Politics Magazine

The Russia / Ukraine Conflict Is A World War

Posted on the 04 April 2022 by Jobsanger
The Russia / Ukraine Conflict Is A World War
Western politicians and pundits keep saying we must avoid turning the conflict in Ukraine into a "world war". Sadly though, they don't seem to understand that it already is a world war. While the fighting is limited so far, everyone in the world is being affected by the war -- and most of them are watching it in real time.

Here's a small part of what Thomas L. Friedman says about it in The New York Times

Almost six weeks into the war between Russia and Ukraine, I’m beginning to wonder if this conflict isn’t our first true world war — much more than World War I or World War II ever were. In this war, which I think of as “World War Wired,” virtually everyone on the planet can either observe the fighting at a granular level, participate in some way or be affected economically — no matter where they live.

While the battle on the ground that triggered World War Wired is ostensibly over who should control Ukraine, do not be fooled. This has quickly turned into “the big battle” between the two most dominant political systems in the world today: free-market, “rule-of-law democracy versus authoritarian kleptocracy,” the Swedish expert on the Russian economy, Anders Aslund, remarked to me.

Though this war is far from over, and Vladimir Putin may still find a way to prevail and come out stronger, if he doesn’t, it could be a watershed in the conflict between democratic and undemocratic systems. It is worth recalling that World War II put an end to fascism, and the Cold War put an end to orthodox communism, eventually even in China. So, what happens on the streets of Kyiv, Mariupol and the Donbas region could influence political systems far beyond Ukraine and far into the future.

Indeed, other autocratic leaders, like China’s, are watching Russia carefully. They see its economy being weakened by Western sanctions, thousands of its young technologists fleeing to escape a government denying them access to the internet and credible news and its inept army seemingly unable to gather, share and funnel accurate information to the top. Those leaders have to be asking themselves: “Holy cow — am I that vulnerable? Am I presiding over a similar house of cards?”

Everyone is watching.

In World War I and World War II, no one had a smartphone or access to social networks through which to observe and participate in the war in nonkinetic ways. Indeed, a large chunk of the world’s population was still colonized and did not have the full freedom to express independent views, even if they had the technology. Many of those residing outside the war zones were also extremely poor subsistence farmers who were not so heavily affected by those first two world wars. There weren’t the giant connected globalized and urbanized lower and middle classes of today’s wired world.

Now, anyone with a smartphone can view what is happening in Ukraine — live and in color — and express opinions globally through social media. In our post-colonial world, governments from virtually every country around the globe can vote to condemn or excuse one side or another in Ukraine through the U.N. General Assembly.
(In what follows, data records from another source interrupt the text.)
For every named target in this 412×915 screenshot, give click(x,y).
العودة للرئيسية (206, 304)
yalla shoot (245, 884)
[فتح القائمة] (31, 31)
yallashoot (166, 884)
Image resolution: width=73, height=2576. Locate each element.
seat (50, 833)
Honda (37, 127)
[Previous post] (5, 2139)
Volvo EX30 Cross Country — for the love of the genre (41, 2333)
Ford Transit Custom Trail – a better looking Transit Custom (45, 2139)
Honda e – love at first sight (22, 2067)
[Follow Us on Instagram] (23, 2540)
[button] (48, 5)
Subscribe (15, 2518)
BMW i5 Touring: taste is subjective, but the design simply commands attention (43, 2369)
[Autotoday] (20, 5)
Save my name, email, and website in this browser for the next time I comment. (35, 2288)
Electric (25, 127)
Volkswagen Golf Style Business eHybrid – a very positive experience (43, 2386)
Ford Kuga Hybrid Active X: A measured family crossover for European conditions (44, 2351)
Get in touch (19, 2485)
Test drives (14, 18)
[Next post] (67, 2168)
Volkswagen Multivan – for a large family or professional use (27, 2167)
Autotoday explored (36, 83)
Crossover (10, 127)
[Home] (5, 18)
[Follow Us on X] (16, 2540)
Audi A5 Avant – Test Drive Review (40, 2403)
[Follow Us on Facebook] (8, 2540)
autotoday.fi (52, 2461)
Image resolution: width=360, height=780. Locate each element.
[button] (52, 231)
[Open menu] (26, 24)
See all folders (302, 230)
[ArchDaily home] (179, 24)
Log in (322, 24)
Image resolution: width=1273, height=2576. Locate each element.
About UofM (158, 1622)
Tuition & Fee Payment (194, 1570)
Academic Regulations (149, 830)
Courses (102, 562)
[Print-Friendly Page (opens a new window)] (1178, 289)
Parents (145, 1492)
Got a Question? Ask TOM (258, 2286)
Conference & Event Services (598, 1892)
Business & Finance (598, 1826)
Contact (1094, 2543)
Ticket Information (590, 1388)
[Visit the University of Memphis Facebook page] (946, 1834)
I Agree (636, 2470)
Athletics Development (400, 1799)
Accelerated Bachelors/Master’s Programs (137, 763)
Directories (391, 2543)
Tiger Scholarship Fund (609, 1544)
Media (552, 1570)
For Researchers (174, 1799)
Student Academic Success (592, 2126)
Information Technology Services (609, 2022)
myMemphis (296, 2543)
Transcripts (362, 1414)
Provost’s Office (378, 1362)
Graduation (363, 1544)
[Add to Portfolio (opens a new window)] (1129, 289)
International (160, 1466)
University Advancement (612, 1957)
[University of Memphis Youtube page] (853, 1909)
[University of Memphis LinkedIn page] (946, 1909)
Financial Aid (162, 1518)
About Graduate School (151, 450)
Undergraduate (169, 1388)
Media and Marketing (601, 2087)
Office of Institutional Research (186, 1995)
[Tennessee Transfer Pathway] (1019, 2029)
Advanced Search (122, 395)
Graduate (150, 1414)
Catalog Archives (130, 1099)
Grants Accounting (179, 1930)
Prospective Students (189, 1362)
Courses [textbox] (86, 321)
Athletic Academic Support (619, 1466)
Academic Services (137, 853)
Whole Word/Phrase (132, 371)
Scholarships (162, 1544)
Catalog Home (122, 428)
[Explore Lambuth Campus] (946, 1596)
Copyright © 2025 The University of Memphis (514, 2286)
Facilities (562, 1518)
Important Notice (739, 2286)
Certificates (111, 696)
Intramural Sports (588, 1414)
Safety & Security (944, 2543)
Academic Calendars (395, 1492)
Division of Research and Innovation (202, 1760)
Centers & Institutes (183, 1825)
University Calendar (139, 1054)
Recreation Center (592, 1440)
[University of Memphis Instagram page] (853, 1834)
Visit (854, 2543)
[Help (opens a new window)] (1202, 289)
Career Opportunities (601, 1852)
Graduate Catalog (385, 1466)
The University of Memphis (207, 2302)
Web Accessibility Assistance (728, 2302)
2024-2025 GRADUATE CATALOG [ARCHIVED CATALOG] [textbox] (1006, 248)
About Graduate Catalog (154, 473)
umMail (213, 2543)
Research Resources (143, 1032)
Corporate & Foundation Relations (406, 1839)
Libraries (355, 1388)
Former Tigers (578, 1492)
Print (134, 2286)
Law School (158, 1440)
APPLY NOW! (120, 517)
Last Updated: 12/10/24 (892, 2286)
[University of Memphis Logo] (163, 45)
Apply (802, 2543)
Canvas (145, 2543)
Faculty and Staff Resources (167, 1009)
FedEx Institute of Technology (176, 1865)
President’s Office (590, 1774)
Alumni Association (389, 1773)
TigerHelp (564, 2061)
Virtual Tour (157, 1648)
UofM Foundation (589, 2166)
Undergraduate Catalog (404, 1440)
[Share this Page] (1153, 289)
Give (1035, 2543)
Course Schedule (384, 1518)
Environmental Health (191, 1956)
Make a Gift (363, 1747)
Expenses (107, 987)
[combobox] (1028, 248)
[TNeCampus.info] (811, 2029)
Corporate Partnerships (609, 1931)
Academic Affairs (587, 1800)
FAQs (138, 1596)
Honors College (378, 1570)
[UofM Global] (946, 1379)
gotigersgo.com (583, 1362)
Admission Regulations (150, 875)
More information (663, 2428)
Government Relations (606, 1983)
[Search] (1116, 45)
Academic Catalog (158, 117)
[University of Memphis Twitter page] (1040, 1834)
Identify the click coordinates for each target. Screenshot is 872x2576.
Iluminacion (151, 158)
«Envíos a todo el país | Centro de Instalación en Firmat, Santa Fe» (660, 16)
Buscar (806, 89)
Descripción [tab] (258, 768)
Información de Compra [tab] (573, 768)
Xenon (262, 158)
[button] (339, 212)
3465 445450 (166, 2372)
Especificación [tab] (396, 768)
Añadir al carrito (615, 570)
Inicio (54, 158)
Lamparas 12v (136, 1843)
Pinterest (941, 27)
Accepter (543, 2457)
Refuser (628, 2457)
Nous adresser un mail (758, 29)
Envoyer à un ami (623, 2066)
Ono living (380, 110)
While estimates vary, it appears that between three billion and four billion people on the planet — almost half — have a smartphone today, and although internet censorship remains a real problem, particularly in China, there are just so many more people able to peer deeply into so many more places. And that’s not all.

Anyone with a smartphone and a credit card can aid strangers in Ukraine, through Airbnb, by just reserving a night at their home and not using it. Teenagers anywhere can create apps on Twitter to track Russian oligarchs and their yachts. And the encrypted instant messaging app Telegram — which was invented by two Russian-born techie brothers as a tool to communicate outside the Kremlin’s earshot — “has emerged as the go-to place for unfiltered live war updates for both Ukrainian refugees and increasingly isolated Russians alike,” NPR reported. And it’s run out of Dubai!

Meanwhile, Ukraine’s government has been able to tap a whole new source of funding — raising more than $70 million worth of cryptocurrency from individuals around the world after appealing on social media for donations. And the Tesla billionaire Elon Musk activated his SpaceX company’s satellite broadband service in Ukraine to provide high-speed internet after a Ukrainian official tweeted at him for help from Russian efforts to disconnect Ukraine from the world. . . .

But just as so many more people can affect this war, so, too, can more be affected by it. Russia and Ukraine are key suppliers of wheat and fertilizer to the agricultural supply chains that now feed the world and that this war has disrupted. A war between just two countries in Europe has spiked the price of food for Egyptians, Brazilians, Indians and Africans.

And because Russia is one of the world’s biggest exporters of natural gas, crude oil and the diesel fuel used by farmers in their tractors, the sanctions on Russia’s energy infrastructure are curbing its exports, causing gasoline pump prices to rise from Minneapolis to Mexico to Mumbai, and forcing farmers as far away as Argentina to ration their diesel-powered tractor usage or cut fossil-fuel-rich fertilizer usage, jeopardizing Argentina’s agriculture exports and adding further to soaring world food prices. . . .

Putin, it turns out, had no clue what world he was living in, no clue about the frailties of his own system, no clue how much the whole free, democratic world could and would join the fight against him in Ukraine, and no clue, most of all, about how many people would be watching.